Records for the task:
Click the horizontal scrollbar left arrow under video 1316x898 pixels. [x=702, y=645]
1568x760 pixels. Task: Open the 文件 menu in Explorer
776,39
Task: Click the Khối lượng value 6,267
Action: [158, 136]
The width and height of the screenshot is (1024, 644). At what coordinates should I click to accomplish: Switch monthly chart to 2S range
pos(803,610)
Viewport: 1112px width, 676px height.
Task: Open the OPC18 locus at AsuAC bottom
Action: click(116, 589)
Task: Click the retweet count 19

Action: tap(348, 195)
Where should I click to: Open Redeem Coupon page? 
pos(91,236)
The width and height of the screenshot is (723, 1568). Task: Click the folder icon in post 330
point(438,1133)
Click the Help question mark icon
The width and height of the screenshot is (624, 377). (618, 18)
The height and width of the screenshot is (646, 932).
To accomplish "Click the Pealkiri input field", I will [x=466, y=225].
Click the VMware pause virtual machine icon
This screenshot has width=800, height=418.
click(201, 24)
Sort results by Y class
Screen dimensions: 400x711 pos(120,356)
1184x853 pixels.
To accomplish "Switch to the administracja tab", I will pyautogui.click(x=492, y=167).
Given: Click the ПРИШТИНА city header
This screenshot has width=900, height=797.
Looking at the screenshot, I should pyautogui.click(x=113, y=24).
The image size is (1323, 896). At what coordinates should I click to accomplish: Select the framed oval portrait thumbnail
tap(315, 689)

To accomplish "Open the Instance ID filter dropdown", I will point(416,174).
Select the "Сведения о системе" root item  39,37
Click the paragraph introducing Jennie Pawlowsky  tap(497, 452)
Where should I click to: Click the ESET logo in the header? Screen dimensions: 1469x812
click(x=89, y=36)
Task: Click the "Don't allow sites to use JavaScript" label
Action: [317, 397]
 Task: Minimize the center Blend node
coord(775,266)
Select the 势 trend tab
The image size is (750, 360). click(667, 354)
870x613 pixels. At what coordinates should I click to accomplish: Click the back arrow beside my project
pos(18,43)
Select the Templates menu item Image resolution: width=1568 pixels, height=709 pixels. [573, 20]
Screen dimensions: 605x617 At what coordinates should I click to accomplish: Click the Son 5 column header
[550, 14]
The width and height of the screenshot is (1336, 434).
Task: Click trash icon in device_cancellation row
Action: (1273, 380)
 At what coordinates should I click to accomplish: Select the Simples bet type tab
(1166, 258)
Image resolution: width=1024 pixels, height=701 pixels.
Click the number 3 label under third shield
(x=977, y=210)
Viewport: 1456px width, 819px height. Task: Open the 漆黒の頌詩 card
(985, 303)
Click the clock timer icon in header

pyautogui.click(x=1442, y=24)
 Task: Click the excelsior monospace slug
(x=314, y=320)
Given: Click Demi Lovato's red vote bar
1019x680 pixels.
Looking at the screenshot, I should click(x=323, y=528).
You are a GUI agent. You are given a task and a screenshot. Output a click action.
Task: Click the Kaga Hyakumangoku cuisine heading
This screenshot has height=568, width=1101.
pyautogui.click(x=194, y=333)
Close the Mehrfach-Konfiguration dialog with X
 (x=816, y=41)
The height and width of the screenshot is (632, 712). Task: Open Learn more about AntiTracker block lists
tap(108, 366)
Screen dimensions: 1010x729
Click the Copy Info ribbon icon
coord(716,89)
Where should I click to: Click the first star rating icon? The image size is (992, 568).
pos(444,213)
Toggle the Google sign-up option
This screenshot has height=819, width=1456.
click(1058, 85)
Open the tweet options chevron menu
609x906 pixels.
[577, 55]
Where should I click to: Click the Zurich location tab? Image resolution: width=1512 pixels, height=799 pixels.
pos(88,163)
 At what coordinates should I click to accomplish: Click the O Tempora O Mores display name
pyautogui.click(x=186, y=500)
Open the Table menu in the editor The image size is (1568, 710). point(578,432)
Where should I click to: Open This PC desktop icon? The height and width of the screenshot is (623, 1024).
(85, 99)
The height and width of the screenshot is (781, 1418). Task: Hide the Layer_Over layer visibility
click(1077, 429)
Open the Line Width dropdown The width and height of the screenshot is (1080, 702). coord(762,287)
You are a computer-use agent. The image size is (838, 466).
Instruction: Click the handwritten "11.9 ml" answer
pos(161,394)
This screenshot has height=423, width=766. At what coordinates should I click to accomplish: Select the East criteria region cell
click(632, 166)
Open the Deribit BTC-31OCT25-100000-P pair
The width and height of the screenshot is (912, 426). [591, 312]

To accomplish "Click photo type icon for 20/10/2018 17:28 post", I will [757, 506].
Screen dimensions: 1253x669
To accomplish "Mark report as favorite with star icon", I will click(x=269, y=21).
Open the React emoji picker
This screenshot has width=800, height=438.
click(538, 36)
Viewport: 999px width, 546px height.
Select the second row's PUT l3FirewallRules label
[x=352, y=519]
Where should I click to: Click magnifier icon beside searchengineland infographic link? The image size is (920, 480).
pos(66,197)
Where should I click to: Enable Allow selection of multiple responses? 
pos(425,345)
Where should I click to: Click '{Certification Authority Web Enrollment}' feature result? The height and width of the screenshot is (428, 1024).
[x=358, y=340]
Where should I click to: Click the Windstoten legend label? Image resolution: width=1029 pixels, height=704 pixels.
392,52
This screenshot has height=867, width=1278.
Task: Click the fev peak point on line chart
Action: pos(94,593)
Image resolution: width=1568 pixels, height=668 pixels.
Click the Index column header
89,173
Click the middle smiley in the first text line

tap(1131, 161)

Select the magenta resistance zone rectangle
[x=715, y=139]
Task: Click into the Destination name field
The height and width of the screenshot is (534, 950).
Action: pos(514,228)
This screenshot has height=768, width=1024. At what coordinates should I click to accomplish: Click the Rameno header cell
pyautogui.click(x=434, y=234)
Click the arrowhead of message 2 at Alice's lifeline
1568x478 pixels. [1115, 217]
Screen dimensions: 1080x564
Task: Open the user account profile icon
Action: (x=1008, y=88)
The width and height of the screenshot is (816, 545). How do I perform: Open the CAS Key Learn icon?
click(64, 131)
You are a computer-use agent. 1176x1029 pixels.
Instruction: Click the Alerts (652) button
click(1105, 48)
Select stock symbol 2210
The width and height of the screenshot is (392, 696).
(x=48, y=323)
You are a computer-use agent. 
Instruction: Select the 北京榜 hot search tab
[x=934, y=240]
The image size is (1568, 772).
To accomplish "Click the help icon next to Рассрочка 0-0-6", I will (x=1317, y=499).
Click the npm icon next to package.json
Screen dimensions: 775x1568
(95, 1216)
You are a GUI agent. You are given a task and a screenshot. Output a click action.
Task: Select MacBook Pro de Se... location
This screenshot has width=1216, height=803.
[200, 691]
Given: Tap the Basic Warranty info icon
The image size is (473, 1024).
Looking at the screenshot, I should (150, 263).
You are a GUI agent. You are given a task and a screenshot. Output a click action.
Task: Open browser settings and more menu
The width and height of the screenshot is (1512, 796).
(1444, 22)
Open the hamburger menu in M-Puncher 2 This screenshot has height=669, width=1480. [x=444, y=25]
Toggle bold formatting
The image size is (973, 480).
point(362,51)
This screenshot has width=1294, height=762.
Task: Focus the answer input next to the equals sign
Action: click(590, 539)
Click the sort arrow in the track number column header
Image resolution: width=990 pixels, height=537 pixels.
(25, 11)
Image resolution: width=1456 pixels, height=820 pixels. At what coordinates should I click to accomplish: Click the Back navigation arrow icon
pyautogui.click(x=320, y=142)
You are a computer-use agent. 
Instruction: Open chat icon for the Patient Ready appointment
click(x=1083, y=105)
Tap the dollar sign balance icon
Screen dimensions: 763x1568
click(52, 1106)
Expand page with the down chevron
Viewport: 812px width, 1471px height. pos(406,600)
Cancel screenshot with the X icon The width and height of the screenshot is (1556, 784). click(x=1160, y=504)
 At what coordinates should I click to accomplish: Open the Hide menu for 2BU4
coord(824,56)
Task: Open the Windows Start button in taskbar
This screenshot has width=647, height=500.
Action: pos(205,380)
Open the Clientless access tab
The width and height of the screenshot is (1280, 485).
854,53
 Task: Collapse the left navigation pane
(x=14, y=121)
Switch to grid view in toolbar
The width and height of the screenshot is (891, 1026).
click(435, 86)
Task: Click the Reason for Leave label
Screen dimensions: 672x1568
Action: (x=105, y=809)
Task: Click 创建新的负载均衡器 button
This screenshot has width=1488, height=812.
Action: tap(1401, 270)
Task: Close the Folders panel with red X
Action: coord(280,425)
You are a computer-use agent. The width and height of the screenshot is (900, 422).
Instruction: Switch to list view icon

About this exercise:
Lines with "item" in the records above: copy every one of them.

Written answer:
Select the "Сведения о системе" root item  39,37
Select the Templates menu item Image resolution: width=1568 pixels, height=709 pixels. [573, 20]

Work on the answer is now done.